Last night I finally, finally, finally went to The Walrus and the Carpenter, after pining for the place for truly almost a year. Beautiful Ballard oyster bar, tucked behind Staple and Fancy and a bike-slash-coffee shop. Went with my dear new friend Madeline, a smart oyster-loving gal with a bourbon drink named after her. We kicked things off with a dozen oysters, all tiny and perfect and tasting of the not-so-faraway sea.

Four each: kusshi, malispina, and effingham. From not-so-briny, small and soft, to big, brackish, and just chewy enough. Shallot vinaigrette or fresh horseradish (or nothing at all) on top. Delight. We slowly ate them, savoring and discussing the goodness, making it all the better. (And deriding those who have dismissed the oyster…)

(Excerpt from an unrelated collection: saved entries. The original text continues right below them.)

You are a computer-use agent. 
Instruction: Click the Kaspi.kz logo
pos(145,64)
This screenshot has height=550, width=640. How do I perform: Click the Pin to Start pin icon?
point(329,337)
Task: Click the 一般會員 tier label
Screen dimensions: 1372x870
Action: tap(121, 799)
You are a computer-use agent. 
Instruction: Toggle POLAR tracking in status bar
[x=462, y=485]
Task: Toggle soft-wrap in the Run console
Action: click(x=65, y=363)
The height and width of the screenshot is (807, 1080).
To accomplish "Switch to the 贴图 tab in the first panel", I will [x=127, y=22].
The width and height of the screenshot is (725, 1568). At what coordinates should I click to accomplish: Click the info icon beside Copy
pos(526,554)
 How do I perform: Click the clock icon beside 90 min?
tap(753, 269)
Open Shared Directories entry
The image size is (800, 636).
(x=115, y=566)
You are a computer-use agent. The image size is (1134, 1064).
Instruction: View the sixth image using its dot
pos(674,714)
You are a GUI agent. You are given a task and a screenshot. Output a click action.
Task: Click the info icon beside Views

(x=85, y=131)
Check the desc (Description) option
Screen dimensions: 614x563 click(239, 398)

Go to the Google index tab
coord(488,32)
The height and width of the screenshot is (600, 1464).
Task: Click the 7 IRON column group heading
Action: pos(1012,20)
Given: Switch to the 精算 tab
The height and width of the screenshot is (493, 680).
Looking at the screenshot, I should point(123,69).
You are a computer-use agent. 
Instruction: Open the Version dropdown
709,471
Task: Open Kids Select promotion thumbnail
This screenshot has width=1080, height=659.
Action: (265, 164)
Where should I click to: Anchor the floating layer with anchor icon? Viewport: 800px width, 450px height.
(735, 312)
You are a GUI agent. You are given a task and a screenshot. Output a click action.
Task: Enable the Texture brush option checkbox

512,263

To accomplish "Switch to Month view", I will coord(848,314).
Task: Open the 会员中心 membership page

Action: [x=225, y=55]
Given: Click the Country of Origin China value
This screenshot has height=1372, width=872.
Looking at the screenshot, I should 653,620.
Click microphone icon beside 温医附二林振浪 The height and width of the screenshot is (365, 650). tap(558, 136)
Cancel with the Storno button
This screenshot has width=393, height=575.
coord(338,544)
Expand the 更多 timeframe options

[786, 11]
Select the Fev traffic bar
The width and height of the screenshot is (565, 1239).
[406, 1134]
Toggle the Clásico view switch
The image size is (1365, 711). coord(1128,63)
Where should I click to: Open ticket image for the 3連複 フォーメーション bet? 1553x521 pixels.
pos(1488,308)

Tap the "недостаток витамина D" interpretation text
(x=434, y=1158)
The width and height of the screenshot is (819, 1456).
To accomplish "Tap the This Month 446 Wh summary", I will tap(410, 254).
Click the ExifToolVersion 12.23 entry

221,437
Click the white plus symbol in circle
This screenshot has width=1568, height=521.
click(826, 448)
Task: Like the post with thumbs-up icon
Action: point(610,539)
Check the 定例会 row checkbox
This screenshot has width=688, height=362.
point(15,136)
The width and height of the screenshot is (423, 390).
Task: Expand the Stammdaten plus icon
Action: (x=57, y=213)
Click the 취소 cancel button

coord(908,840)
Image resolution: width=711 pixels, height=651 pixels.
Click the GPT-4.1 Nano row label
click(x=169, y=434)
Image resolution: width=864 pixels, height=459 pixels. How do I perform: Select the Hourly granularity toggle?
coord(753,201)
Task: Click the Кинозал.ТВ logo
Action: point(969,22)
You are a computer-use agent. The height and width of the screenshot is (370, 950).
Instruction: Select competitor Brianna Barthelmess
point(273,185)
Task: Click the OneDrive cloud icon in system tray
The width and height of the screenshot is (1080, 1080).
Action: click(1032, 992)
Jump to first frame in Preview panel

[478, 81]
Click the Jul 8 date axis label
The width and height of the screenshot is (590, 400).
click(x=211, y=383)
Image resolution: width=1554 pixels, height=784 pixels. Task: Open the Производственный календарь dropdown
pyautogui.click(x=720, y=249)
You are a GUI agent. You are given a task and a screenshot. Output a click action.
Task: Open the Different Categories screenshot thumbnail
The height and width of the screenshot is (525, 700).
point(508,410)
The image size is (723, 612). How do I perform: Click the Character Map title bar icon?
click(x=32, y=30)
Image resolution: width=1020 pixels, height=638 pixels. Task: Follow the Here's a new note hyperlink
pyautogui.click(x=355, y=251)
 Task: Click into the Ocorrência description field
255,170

After the oysters, duck prosciutto with pickled huckleberries. You had me at duck, you really had me at prosciutto, you really truly had me with huckleberries, the sweet gem-berries of my homeland. See-thru-thin prosciutto, bright sweet berries; a great earthy counter to the icy oysters. Then a mound of swiss chard marinated in lemon and mingled with feta, topped with a soft sunnyside egg. Hearty in the exact right way. Then the very best bit of all: white anchovy tartine. What is tartine? We don’t know. A baked thingy? Anne suggests. The toast and jam French kids eat every morning? says Madeline. Yes, toast. Thinnest of the thin rye toast, with a slab of butter (served like cheese– see, I’ve been saying butter is a cheese and should be eaten in quantities as such all along), one perfect anchovy, more of that buzzing fresh horseradish, and a few glowing orbs of salmon roe. Pure Scandinavian-ish bliss.

And long, leisurely savoring and sharing of it all, chatting with our Vancouver table-neighbors about the restaurants I loved (and the ones I sadly missed out on). Chatting about the weird girly joy of putting dry goods in mason jars and being poetry-reading college students and all the good things we love to cook and eat and share.

It seems like a good many of my posts are half about food, half about loving food and loving people and loving eating with those people. Which is kind of the more important part anyway. Food is great, people are better. At the magazine we have a grammatical policy of referring to restaurants as singular (Canlis’ new pastry chef, not their new pastry chef) and that just feels a little odd to me. Plates don’t materialize from some mystical place, they aren’t brought to the table by some silent force, the whole thing isn’t a self-sustaining concept–-a restaurant is a big bunch of people making something happen. And we’re a big bunch of people enjoying it. In my interdisciplinary degree-carrying way, I’m finding myself more interested in the spaces between us and food, in the ways that we understand food and invite it into our lives, than just the food or the eater itself.